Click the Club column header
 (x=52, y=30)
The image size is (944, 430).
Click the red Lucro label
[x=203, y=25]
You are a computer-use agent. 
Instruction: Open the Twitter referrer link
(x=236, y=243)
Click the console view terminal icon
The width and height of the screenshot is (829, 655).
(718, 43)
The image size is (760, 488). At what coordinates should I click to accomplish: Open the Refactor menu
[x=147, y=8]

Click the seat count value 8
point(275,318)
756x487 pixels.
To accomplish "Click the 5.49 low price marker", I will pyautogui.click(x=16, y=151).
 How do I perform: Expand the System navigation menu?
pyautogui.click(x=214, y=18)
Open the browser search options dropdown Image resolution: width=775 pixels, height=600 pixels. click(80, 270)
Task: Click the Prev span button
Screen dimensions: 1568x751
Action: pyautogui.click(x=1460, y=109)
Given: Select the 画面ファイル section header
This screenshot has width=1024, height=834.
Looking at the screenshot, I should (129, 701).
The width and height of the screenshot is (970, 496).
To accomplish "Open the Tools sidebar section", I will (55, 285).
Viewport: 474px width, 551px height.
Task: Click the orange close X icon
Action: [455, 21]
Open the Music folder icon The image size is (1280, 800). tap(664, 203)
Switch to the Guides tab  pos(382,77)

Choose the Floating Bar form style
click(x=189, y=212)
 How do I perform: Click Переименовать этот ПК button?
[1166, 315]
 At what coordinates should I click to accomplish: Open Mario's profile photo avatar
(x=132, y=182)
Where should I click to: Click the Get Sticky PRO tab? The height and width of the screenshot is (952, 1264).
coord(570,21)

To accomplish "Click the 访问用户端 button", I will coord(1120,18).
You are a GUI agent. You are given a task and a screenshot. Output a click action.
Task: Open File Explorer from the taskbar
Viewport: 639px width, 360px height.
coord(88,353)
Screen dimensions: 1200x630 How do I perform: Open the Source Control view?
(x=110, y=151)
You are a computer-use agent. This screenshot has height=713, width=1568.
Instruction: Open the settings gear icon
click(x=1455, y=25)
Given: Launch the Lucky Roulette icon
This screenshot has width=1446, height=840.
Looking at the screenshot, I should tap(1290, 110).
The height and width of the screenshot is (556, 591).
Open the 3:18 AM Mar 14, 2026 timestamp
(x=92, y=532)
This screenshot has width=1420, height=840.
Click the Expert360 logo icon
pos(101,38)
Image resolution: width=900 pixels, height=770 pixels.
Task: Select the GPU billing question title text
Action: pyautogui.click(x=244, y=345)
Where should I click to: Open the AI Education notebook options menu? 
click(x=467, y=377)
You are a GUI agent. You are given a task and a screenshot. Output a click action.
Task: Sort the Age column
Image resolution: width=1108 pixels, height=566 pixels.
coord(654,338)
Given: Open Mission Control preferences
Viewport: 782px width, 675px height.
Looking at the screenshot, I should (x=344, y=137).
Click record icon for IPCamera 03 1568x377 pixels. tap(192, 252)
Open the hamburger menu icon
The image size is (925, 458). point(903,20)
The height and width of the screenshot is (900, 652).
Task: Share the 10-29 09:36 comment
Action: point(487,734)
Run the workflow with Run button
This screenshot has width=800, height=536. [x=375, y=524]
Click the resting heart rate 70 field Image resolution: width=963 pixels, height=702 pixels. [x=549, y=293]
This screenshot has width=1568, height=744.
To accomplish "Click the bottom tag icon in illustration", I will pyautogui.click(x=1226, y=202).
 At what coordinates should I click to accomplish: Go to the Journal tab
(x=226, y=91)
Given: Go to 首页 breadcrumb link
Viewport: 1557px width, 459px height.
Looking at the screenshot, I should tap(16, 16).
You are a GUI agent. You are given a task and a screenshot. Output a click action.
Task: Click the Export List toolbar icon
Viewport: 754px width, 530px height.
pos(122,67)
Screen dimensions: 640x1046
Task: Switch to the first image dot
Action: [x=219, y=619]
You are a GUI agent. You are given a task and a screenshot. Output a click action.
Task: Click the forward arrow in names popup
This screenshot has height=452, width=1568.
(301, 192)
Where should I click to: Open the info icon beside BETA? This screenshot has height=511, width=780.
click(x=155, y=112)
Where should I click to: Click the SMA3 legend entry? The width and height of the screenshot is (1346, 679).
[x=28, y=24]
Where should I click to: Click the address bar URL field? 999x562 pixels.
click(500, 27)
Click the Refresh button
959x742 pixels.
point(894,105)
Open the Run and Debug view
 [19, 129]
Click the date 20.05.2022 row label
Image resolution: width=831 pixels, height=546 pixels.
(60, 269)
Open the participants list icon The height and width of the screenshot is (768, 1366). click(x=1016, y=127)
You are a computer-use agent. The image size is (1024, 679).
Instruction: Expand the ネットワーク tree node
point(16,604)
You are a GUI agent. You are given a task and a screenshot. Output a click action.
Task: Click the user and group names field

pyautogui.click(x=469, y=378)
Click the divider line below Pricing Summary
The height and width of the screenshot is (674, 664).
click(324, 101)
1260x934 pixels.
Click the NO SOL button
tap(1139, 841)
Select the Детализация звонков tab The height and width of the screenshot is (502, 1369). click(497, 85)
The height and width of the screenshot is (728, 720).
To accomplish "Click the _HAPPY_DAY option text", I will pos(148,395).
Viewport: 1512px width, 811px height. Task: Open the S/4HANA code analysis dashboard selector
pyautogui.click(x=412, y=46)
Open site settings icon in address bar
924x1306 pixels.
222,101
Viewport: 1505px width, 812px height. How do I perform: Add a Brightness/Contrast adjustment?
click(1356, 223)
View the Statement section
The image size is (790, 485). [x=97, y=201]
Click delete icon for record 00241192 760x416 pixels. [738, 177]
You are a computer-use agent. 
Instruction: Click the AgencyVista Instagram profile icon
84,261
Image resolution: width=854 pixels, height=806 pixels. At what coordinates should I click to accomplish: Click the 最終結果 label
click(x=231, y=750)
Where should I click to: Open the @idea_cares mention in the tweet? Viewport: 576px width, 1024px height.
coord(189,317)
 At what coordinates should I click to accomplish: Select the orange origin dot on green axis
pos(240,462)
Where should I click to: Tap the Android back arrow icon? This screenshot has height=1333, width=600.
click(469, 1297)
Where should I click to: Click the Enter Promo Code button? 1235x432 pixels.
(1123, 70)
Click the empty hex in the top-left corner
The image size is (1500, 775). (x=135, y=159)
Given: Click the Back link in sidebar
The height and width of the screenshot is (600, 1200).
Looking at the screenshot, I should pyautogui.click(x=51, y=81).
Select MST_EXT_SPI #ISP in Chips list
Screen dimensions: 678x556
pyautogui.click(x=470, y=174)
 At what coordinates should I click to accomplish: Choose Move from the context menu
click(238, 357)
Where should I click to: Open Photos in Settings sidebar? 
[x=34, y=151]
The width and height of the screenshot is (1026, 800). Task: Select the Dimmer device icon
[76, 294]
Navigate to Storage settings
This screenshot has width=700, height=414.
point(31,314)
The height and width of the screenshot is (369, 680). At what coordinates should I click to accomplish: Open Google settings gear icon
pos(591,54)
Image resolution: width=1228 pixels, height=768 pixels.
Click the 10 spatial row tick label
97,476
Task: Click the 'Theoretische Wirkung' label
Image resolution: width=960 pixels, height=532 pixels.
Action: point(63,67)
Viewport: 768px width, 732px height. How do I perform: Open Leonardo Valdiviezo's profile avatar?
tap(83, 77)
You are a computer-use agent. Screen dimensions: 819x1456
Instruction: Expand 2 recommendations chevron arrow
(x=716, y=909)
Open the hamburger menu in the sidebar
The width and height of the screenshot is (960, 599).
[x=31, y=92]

• _EXERCISE GOAL_
Among the entries above, how many lines include the word "record"? Give the number with no comment.

• _ANSWER TO THIS TASK_
2